- PROBLEMS AND TASKS -
**a)** Answer these from the Square analysis, one per line:
(i) Which country does it call the second most cashless in the world?
(ii) What share of SQ's revenues comes from Subscription and services-based revenue?
(iii) Which three offerings does most of that subscription and services revenue come from?
**b)** Please rewrite the part of the Square analysis that opens with "Before other companies" and closes with "pitch the stock.", swapping "Medium column" for "blog post".

Burning Cash in the Right Areas?
| Operating expenses: | |||||
| Product development | 82,864 | 144,637 | 199,638 | 268,537 | 321,888 |
| 74.55% | 38.03% | 34.51% | 19.87% | ||
| % of operating exp | 36.03% | ||||
| Sales and marketing | 64,162 | 112,577 | 145,618 | 173,876 | 253,170 |
| 75.46% | 29.35% | 19.41% | 45.60% | ||
| % of operating exp | 28.33% | ||||
| General and administrative | 68,942 | 94,220 | 143,466 | 251,993 | 250,553 |
| 36.67% | 52.27% | 75.65% | -0.57% | ||
| % of operating exp | 28.04% |
First, we
see that in order, they spend the most on Sales and Marketing, Product
Development, and G&A. These are the daily expenses. The last portion is
attributed to miscellaneous cost (Transaction, loan and advance losses) and
likely are recurring, but not very relevant in valuation (similar to returns,
or allowances for doubtful accounts).
Seeing
S&M at these levels should worry the long-term investor. It seems as though
they are allocating costs into the right areas. If this is true, why is TBR not
growing as fast, in absolute terms, as PYPL? Is SQ not differentiated enough
with its hardware line? I do not think so. It is a very attractive business
proposition to the small business owner, but I think PYPL’s TBR is growing
because of two reasons: one, customers
are buying more in the economic upswing, and two, sellers are reluctant to
switch POS’s – i.e. high switching costs. Why would I switch to Square when
PYPL or SHOP POS meets all of my needs? Note: The reason SHOP’s TBRs were not
analyzed is that POS is not their main business, and thus, not a major
competitor in this space.
I also
think that SQ would do better if it chooses to focus primarily on cashless
countries. Right now SQ is focused on expanding in the cash-infused and
competitive space that is the US. The war on cash should be fought on
advantageous ground. It should look into countries like Canada (the second most
cashless country in the world), the UK (the third), and Sweden (the first).
Before other companies present better POS alternatives, SQ should make its
move, and quick. A Medium column
wrote: “McKinsey forecasts that from a volumes standpoint, by 2021, global
payment volumes will surpass 2.2 trillion US dollars [1] — a massive increase
from just 450 billion US dollars in 2017.” If SQ has big plans, and they do,
they should focus on the global payments space accelerates its growth.
Moving away from TBR
We see
that 11.4% of SQ’s revenues come from Subscription and services-based revenue.
It is also growing and is a major point of differentiation that analysts and
investors alike point to when they pitch the stock.
| Subscription and services-based revenue | - | 12,046 | 58,013 | 129,351 | 252,664 |
| 381.60% | 122.97% | 95.33% | |||
| % of total revenue | 11.41% |
This is
truly a unique differentiation. Most of this comes from Caviar, Square Capital
and Instant Deposit. Since the company is still relatively young, it can
experiment and continue to come up with new solutions that sellers do not even
know they need. With this in mind, the costs associated with launching these
services appear to be relatively insignificant – this high ROI suggests that it
is an investment worth looking into for now, and has the potential to make up a
large chunk of SQ’s future earnings.

- DATA SECTION -

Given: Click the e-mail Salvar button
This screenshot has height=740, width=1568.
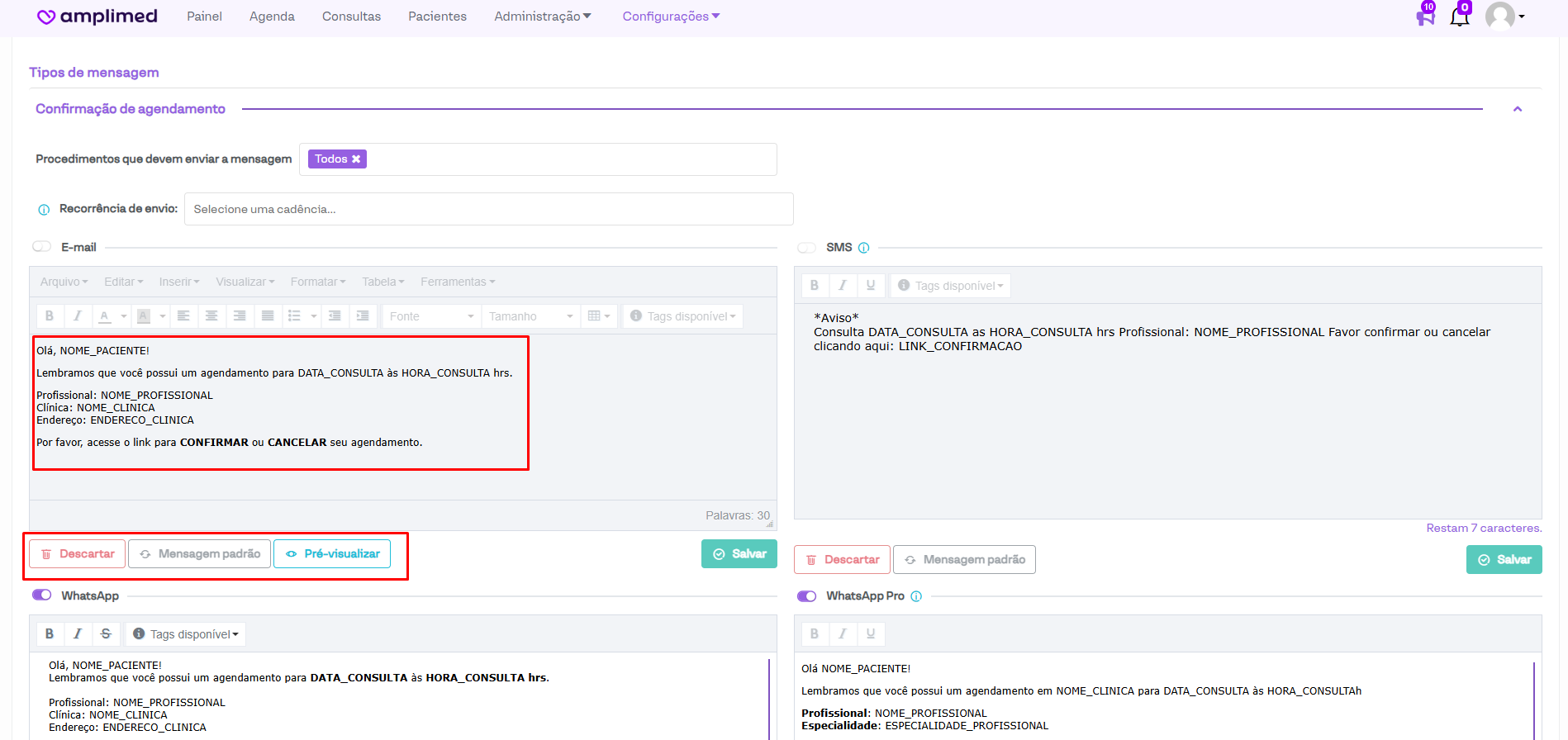Looking at the screenshot, I should coord(739,553).
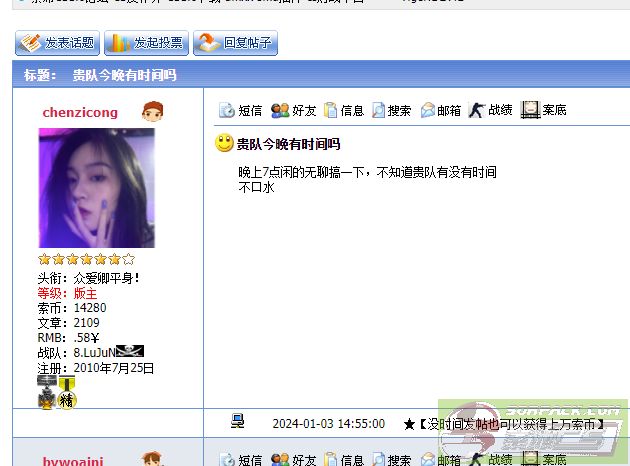Click the cartoon face icon beside chenzicong
Viewport: 630px width, 466px height.
[152, 111]
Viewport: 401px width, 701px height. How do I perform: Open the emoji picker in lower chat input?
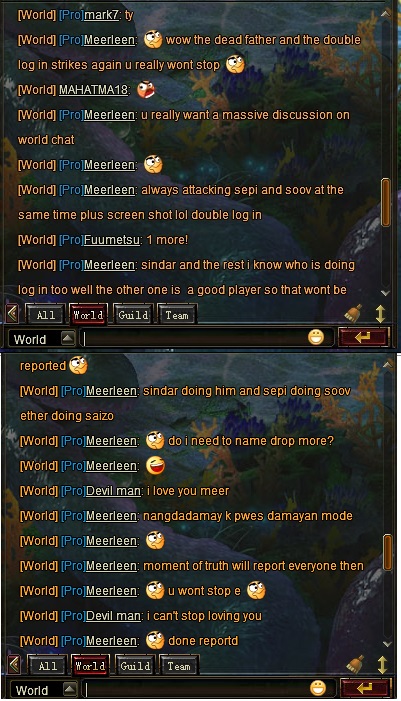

- ANSWERS TO THE TASKS -
**a)**
(i) Canada
(ii) 11.4%
(iii) Caviar, Square Capital and Instant Deposit

**b)**
Before other companies present better POS alternatives, SQ should make its
move, and quick. A blog post
wrote: “McKinsey forecasts that from a volumes standpoint, by 2021, global
payment volumes will surpass 2.2 trillion US dollars [1] — a massive increase
from just 450 billion US dollars in 2017.” If SQ has big plans, and they do,
they should focus on the global payments space accelerates its growth.
Moving away from TBR
We see
that 11.4% of SQ’s revenues come from Subscription and services-based revenue.
It is also growing and is a major point of differentiation that analysts and
investors alike point to when they pitch the stock.